Answer
$x=\left\{ 3-\sqrt{17},3+\sqrt{17}
\right\}$
Work Step by Step
$\bf{\text{Solution Outline:}}$
To find the solutions of the given equation, $
(x+1)(x-7)=1
,$ express first in the form $ax^2+bx+c=0.$ Then use the Quadratic Formula.

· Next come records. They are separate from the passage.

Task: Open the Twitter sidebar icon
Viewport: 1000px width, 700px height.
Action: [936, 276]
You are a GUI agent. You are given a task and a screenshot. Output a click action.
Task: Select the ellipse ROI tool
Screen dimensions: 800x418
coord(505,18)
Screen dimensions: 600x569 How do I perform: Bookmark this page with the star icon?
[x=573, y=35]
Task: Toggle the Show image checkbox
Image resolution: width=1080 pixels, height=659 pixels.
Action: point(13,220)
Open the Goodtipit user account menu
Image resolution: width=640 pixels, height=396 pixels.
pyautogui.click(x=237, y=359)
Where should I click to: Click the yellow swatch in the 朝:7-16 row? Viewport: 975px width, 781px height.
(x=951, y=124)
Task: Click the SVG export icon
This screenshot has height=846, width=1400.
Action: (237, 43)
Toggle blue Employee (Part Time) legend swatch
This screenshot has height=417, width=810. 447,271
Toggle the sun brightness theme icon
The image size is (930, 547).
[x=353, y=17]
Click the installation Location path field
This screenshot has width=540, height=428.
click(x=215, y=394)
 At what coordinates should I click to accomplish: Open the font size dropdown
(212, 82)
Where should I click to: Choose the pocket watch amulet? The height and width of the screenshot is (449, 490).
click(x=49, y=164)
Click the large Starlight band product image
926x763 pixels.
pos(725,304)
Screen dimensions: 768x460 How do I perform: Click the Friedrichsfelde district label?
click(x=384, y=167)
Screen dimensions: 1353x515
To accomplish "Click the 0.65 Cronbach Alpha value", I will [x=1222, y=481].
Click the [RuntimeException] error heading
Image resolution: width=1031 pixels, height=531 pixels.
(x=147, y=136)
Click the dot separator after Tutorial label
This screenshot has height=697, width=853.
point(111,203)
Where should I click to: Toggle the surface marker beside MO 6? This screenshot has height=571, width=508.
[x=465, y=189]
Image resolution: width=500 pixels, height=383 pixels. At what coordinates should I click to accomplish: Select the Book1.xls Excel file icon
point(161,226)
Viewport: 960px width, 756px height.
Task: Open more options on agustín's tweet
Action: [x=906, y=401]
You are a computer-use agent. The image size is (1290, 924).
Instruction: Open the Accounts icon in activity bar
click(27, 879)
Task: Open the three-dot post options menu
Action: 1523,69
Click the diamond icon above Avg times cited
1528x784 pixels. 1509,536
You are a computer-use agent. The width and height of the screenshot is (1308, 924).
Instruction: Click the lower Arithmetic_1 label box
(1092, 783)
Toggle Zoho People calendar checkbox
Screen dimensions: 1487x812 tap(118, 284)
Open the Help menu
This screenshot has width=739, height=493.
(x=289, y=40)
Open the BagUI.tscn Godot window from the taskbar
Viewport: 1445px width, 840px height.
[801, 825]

$\bf{\text{Solution Details:}}$
Using the FOIL Method which is given by $(a+b)(c+d)=ac+ad+bc+bd,$ the expression above is equivalent to\begin{array}{l}\require{cancel}
x(x)+x(-7)+1(x)+1(-7)=1
\\\\
x^2-7x+x-7=1
\\\\
x^2-6x-7=1
.\end{array}
Using the properties of equality, in the form $ax^2+bx+c=0,$ the expression above is equivalent to
\begin{array}{l}\require{cancel}
x^2-6x-7-1=0
\\\\
x^2-6x-8=0
.\end{array}
The quadratic equation above has $a=
1
, b=
-6
, c=
-8
.$ Using $x=\dfrac{-b\pm\sqrt{b^2-4ac}}{2a}$ or the Quadratic Formula, then
\begin{array}{l}\require{cancel}
x=\dfrac{-(-6)\pm\sqrt{(-6)^2-4(1)(-8)}}{2(1)}
\\\\
x=\dfrac{6\pm\sqrt{36+32}}{2}
\\\\
x=\dfrac{6\pm\sqrt{68}}{2}
.\end{array}
Simplifying the radical by writing the radicand as an expression that contains a factor that is a perfect power of the index and then extracting the root of that factor result to
\begin{array}{l}\require{cancel}
x=\dfrac{6\pm\sqrt{4\cdot17}}{2}
\\\\
x=\dfrac{6\pm\sqrt{(2)^2\cdot17}}{2}
\\\\
x=\dfrac{6\pm2\sqrt{17}}{2}
.\end{array}
Cancelling the common factors from all the terms results to
\begin{array}{l}\require{cancel}
x=\dfrac{\cancel2(3)\pm\cancel2(1)\sqrt{17}}{\cancel2(1)}
\\\\
x=3\pm\sqrt{17}
.\end{array}
The solutions are
\begin{array}{l}\require{cancel}
x=3-\sqrt{17}
\\\\\text{OR}\\\\
x=3+\sqrt{17}
.\end{array}
Hence, $
x=\left\{ 3-\sqrt{17},3+\sqrt{17}
\right\}
.$